◆ Assignment:
Verbatim reproduction of the entries is required; images must be omitted.

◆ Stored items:
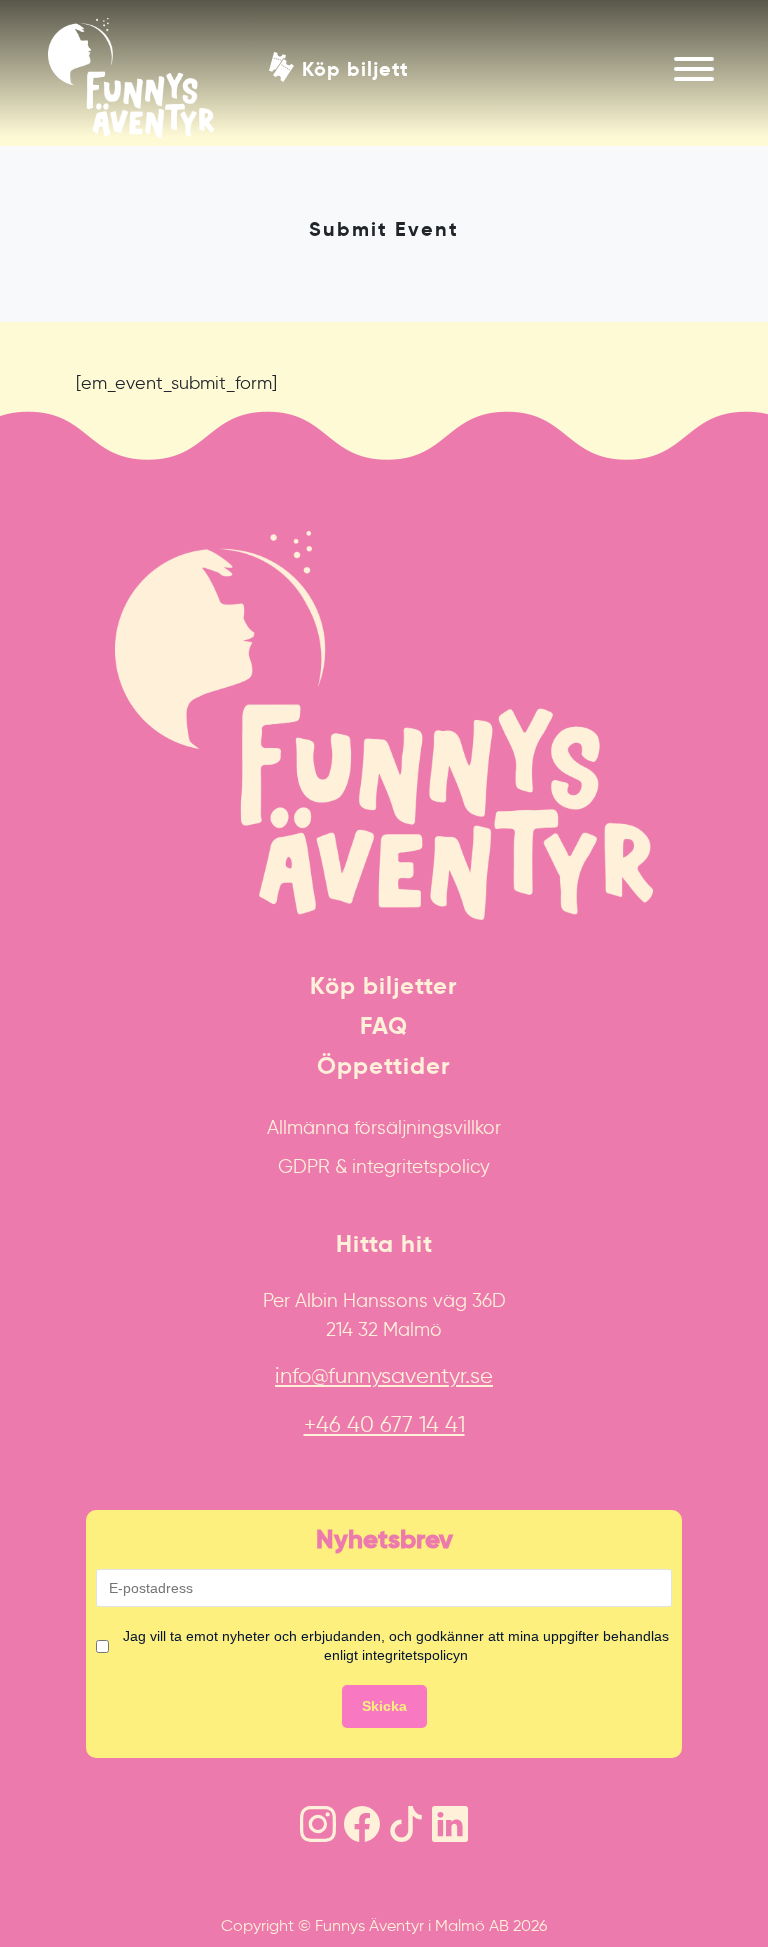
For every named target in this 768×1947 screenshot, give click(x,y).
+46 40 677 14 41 (384, 1424)
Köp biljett (355, 67)
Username (33, 421)
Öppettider (384, 1066)
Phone (20, 421)
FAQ (384, 1026)
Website (25, 421)
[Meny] (694, 69)
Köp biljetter (384, 986)
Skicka (384, 1706)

◆ Answer:
For every named target in this 768×1947 screenshot, give click(x,y).
+46 40 677 14 41 (384, 1424)
Köp biljett (355, 67)
Username (33, 421)
Öppettider (384, 1066)
Phone (20, 421)
FAQ (384, 1026)
Website (25, 421)
[Meny] (694, 69)
Köp biljetter (384, 986)
Skicka (384, 1706)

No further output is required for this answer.